A spicy tomato and kale linguine of juicy sautéed tomatoes and kale. Customize it by adding your choice of protein or cheese!
Ah, pasta. Truly comfort food at its finest. When we went to Italy for the first time several years ago, I couldn’t get enough of the food. Everything was super fresh and full of flavor. The dishes were so simple with minimal ingredients. We came back to the U.S. spoiled! Trying to find similar dishes was difficult, especially when our Americanized version of Italian food is represented in restaurants like Olive Garden. 🙄 Not that the food there isn’t good on occasion, but full of heavy cream and loads of cheeses, it can be a little rich for an everyday meal.
When we came home from our trip, I scoured the internet for a simple pasta recipe and decided to try Ina Garten’s Spaghetti Aglio E Olio (garlic and olive oil). Over the years, it has slowly morphed into other dishes, as I now like to add a variety of veggies and flavors, like fresh tomatoes, lemon and basil.
This pasta is really just a simple “base” vegetarian dish, delicious as is, but you can also customize it to your liking. Use your favorite pasta, whether it’s gluten-free or whole wheat. It needn’t be only linguine either. If you prefer penne or spaghetti noodles, use that instead.
If you eat meat, then add in some chicken or shrimp. Sometimes I add some chicken sausage in with the garlic and sauté it with all the veggies, which adds a lot of flavor. You can also add cheese, if you eat dairy. I have a dairy sensitivity, so I can’t eat a lot of it, but my family loves shaved parmesan on top of theirs.
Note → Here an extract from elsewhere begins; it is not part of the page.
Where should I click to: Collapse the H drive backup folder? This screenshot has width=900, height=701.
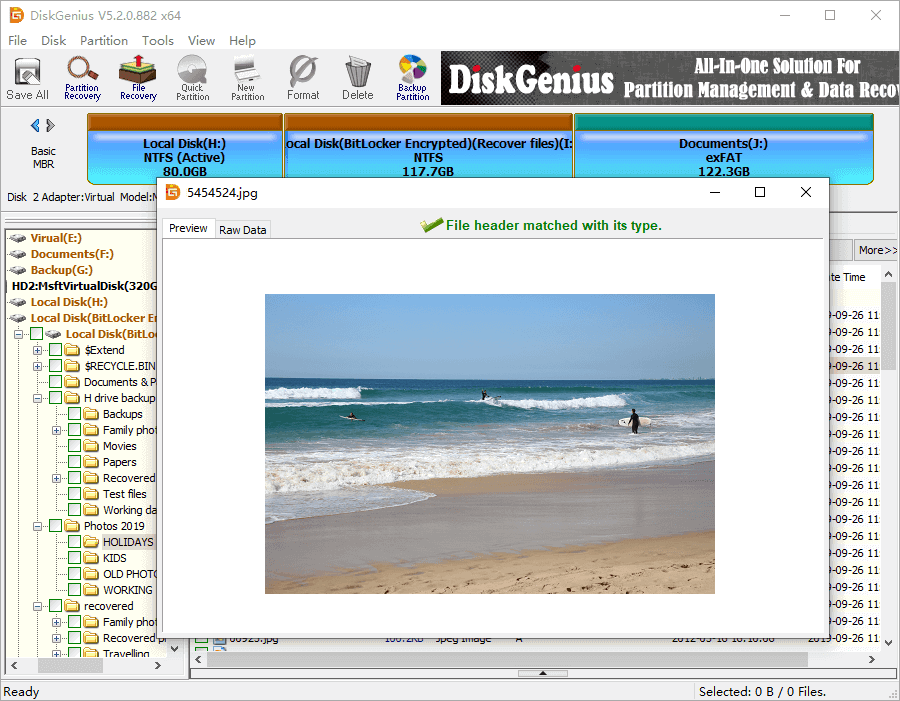click(38, 398)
I think some fresh mozzarella chunks would be delicious too!
I’ve found it important to season with salt and pepper throughout the cooking process. Seasoning throughout also helps your dish not to be bland and tasteless, especially if you’re not adding meat to bring in flavor. It’s a good idea to generously salt the water that you boil the pasta in too. It adds flavor to the pasta so that you don’t have to over-season the sauce later to compensate.
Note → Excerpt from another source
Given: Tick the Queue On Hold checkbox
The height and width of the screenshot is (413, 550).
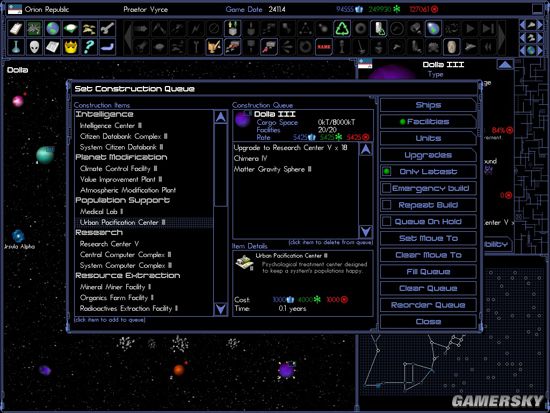Looking at the screenshot, I should 387,221.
Cook the pasta to al dente, which is cooked but still a little firm—NOT mushy. When you drain the noodles, be sure to save a cup of the pasta water to add to the sauce later. The starchy water is already seasoned and helps to make the pasta more saucy and less watery. You can also substitute some of the pasta water with a splash of cooking wine for a richer flavor.
Such a simple, yet elegant dish. A perfect way to use up some of that spring/summer produce too! As they say in Italy, buon appetito!
- 12 ounces linguine or other pasta of choice and 1 cup reserved pasta water
- 2 tablespoons oil of choice or regular/dairy-free butter
- 6 cloves garlic, minced (about 3 tablespoons)
- 6 oz kale leaves, de-stemmed and roughly chopped, spinach, or other greens of choice
- 2 pints cherry/grape tomatoes, halved or chopped tomato
- ¼ - ½ teaspoon crushed red pepper, depending on how spicy you like it (optional)
- ½ - ¾ cup reserved pasta water, start with less and add more if needed-
- ¼ cup (or more) good quality extra-virgin olive oil,
- juice and zest of 1 lemon, add more or less to taste
- ½ cup fresh basil leaves, roughly chopped (optional)
- plenty of salt and pepper, to taste
- Optional add-ins: If you eat cheese you can add grated parmesan or fresh mozzarella chunks. For protein you can add grilled chicken/shrimp or sautéed smoked chicken sausage*
- Cook pasta of choice according to package directions until al dente. Make sure to salt the water. Before draining, reserve 1 cup of the pasta water for the sauce. Drain pasta and set aside until needed.
- Meanwhile, in a large pot or dutch oven, melt 2 tablespoons of butter or oil over medium heat. Add chopped garlic and stir to coat. Add kale leaves and cook for 1 minute.
- Stir in tomatoes, salt, and a pinch of red pepper, continuing to cook until soft, about 4-5 minutes.
- Add cooked pasta, olive oil, lemon juice, chopped basil and some of the reserved pasta water. Season with more salt and pepper, to taste, and gently mix together until well incorporated. The noodles really soak up lots of moisture, so add extra pasta water as needed.
- Remove from heat and top with lots of grated parmesan and/or protein of choice. Serves 3–4.